Per questo Karol Wojtyla, scrutava i volti e i cuori di quei giovani con affettuosa benevolenza, non scorgendovi solo l’entusiasmo e la spavalderia, proprie di questa età, le quali celano una latente e preziosa fragilità ma anche e soprattutto le ferite, le maschere e le paure che si rimarginavano, sgretolavano ed annichilivano dinnanzi al suo paterno abbraccio e sguardo.

L’amore di Giovanni Paolo II era ardente, dirompente. Aveva verso di loro una visione ottimistica e generativa tale da non farsi scoraggiare dai loro fallimenti, limiti o sanguinanti e dalle dolorose lacerazioni interiori. Non prestava ascolto alla lugubre voce del nemico, di colui che sottopone il mondo e la giovinezza ad una visione pessimistica, negativa e demoralizzante.

Purtroppo, loro malgrado, troppi adulti oggi prestano tragicamente e fatalmente i vocaboli ed il loro agire a questa visione negativa della gioventù, invece di credere strenuamente alla loro bellezza interiore ed esteriore, oltre che alla loro meravigliosa unicità ed alla fecondità di cui possono essere capaci, anche e forse soprattutto quando essa è celata tra evidenti e sanguinanti fragilità e ferite.

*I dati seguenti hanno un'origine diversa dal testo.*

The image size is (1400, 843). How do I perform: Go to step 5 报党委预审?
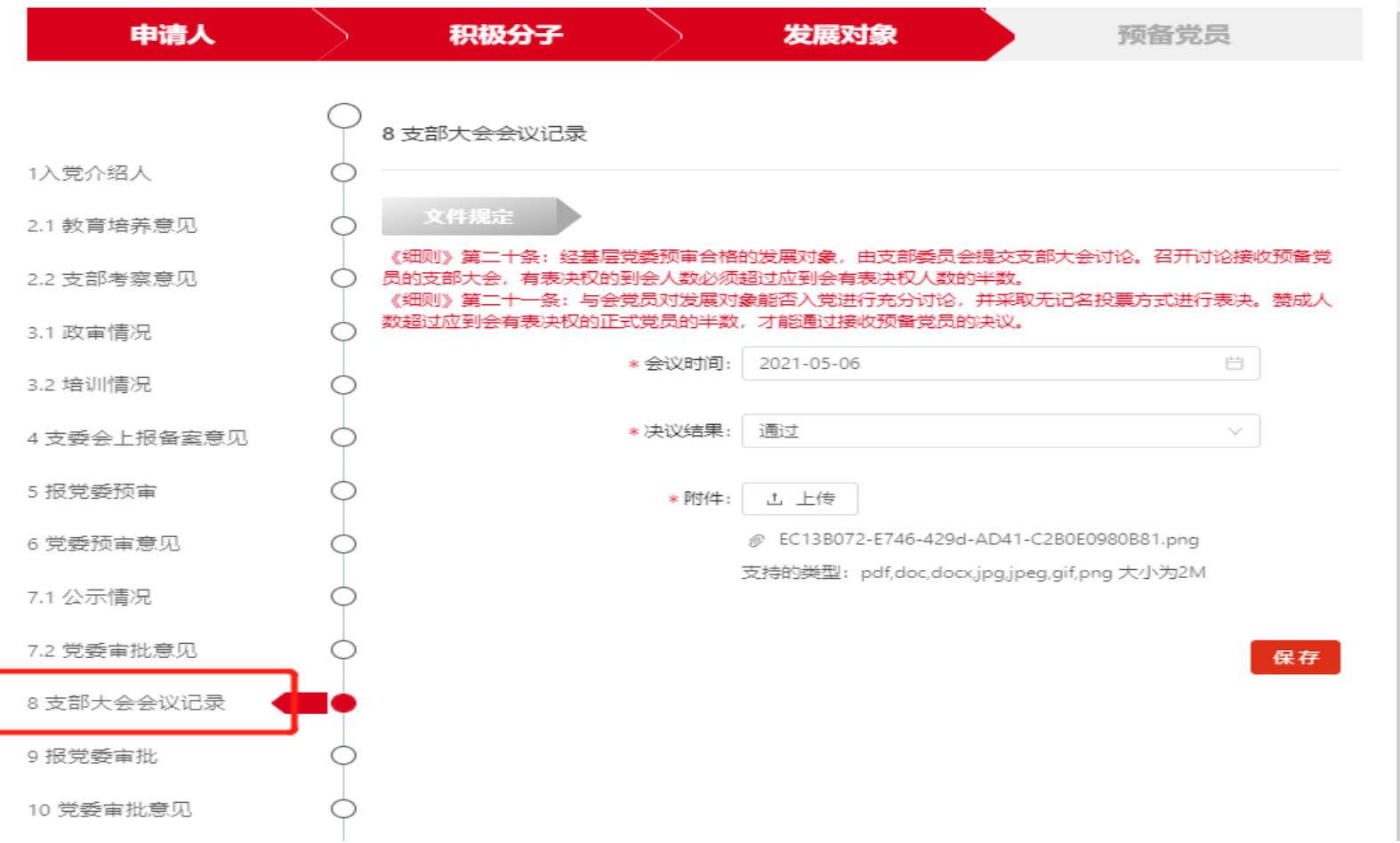click(93, 491)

Giovanni Paolo II, al contrario, invitava a non lasciarsi spaventare da esse e a non rifuggirle ma a lasciar emergere lo splendore del bene intrinseco ed inedito di cui ciascuno di loro è segno e promessa, grazie all’ amore incondizionato di Dio, che oggi più che mai, milioni di ragazzi cercano più o meno consciamente.

Molti giovani non riescono a sentirsi amati, anche a causa di uno sterile, infecondo, dannoso e paralizzante autoritarismo giudicante, proprio del mondo adulto che li induce a credere che l’amore vada meritato, ostruendo e precludendo perniciosamente un’esperienza di profondo amore gratuito, libero e liberante.

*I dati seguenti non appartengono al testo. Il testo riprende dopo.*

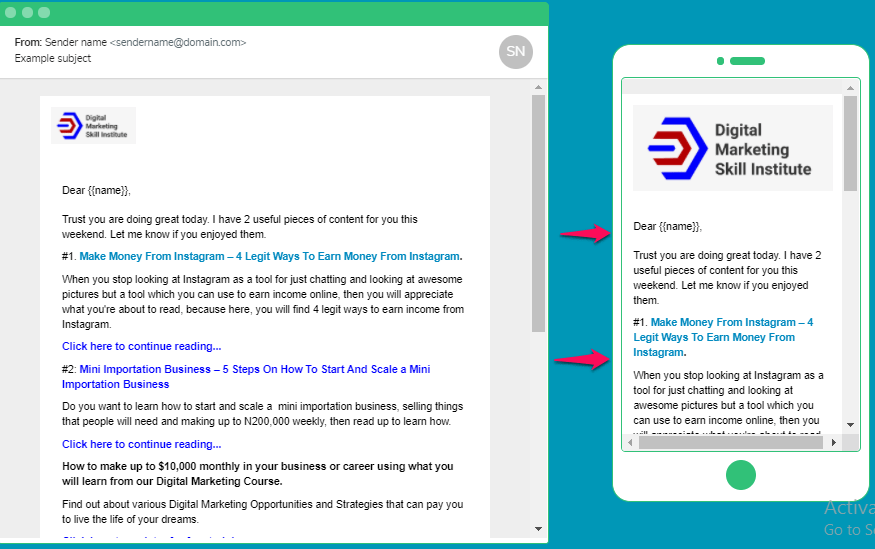Click the first dot in green title bar

pos(12,12)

Da tale mancanza scaturisce ad esempio l’idea desolante e tragicamente diffusa tra i giovani come testimonia il giovane Sacerdote salentino Luigi Maria Epicoco, di non essere degni, in una società performante che nutre e declama a gran voce un’assurda e letale meritocrazia utilitaristica, vigente persino nell’amore.

Infatti, sovente, purtroppo, si insegna e trasmette, persino inconsapevolmente, sin dalla più tenera età che l’amore vada meritato e comprato, di essere amati dopo gli errori commessi oppure di essere una tragica fatalità e rappresentare uno sbaglio ed un incidente nella vita dei propri genitori, disagio che poi si traduce tragicamente in giovani sofferenti, ad esempio, schiavi ad esempio, dell’immagine e del proprio corpo e dalla fragile salute psicofisica.

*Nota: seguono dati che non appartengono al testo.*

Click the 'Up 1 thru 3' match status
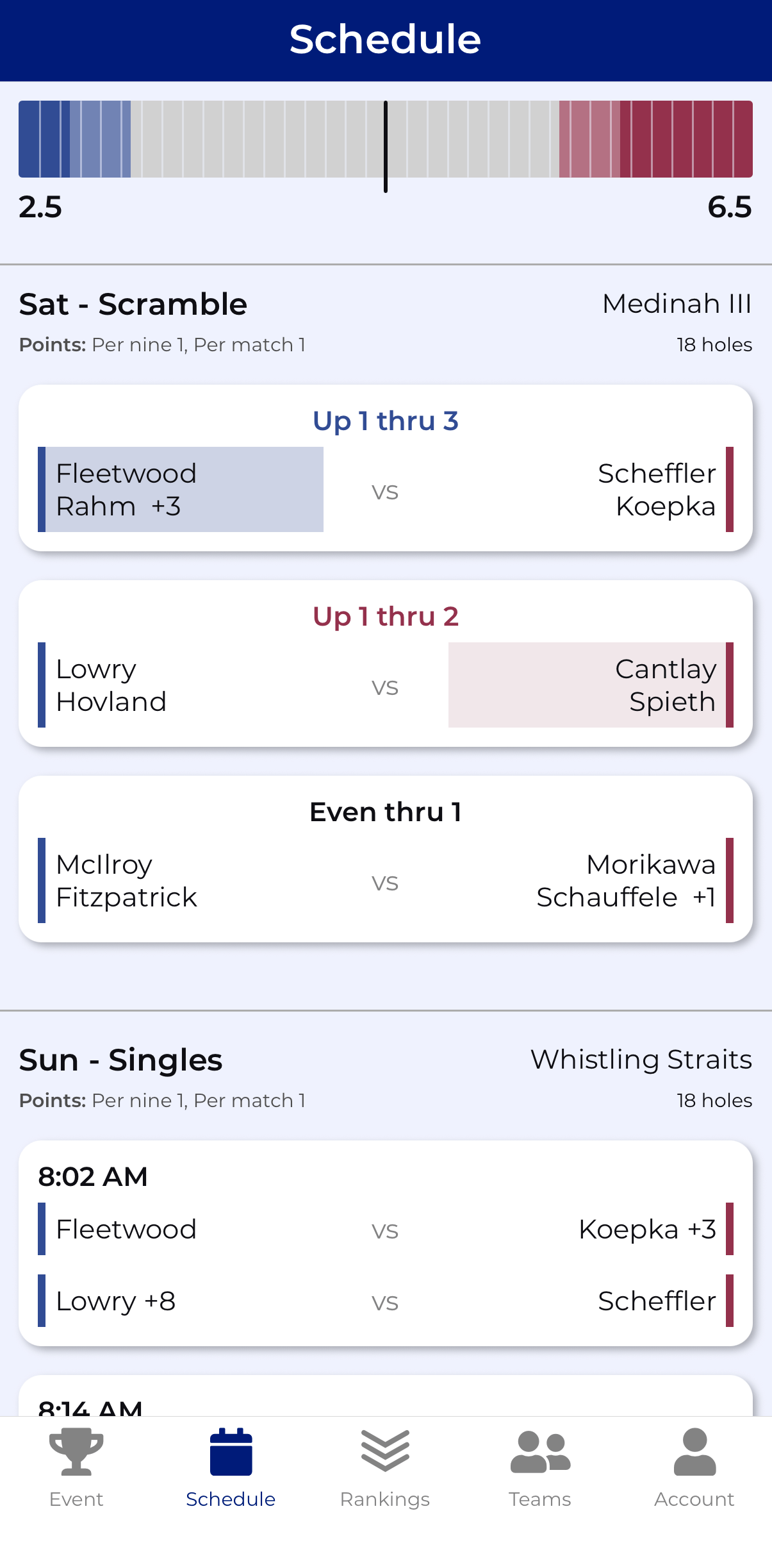[x=386, y=421]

A tutti e ciascuno, oggi più che mai, l’indimenticabile pontefice polacco ricorda di essere stati pensati e creati dall’Amore e quindi amati e voluti esattamente così come siamo e qualsiasi sia la nostra condizione esistenziale. Dio ci ama, ci ama totalmente, anche e soprattutto quando sbagliano perché è proprio in quel momento che abbiamo maggior bisogno di Lui.

Karol questo lo sapeva e comprendeva brillantemente e proprio per tale ragione – a fedele immagine di quel Padre amorevole – non giudicava i giovani per i loro errori, non li umiliava. Al contrario, li ascoltava, sosteneva, comprendeva ed incoraggiava, rimarginando, proprio così, con la delicatezza e la forza del suo amore paterno le ferite più profonde del loro cuore.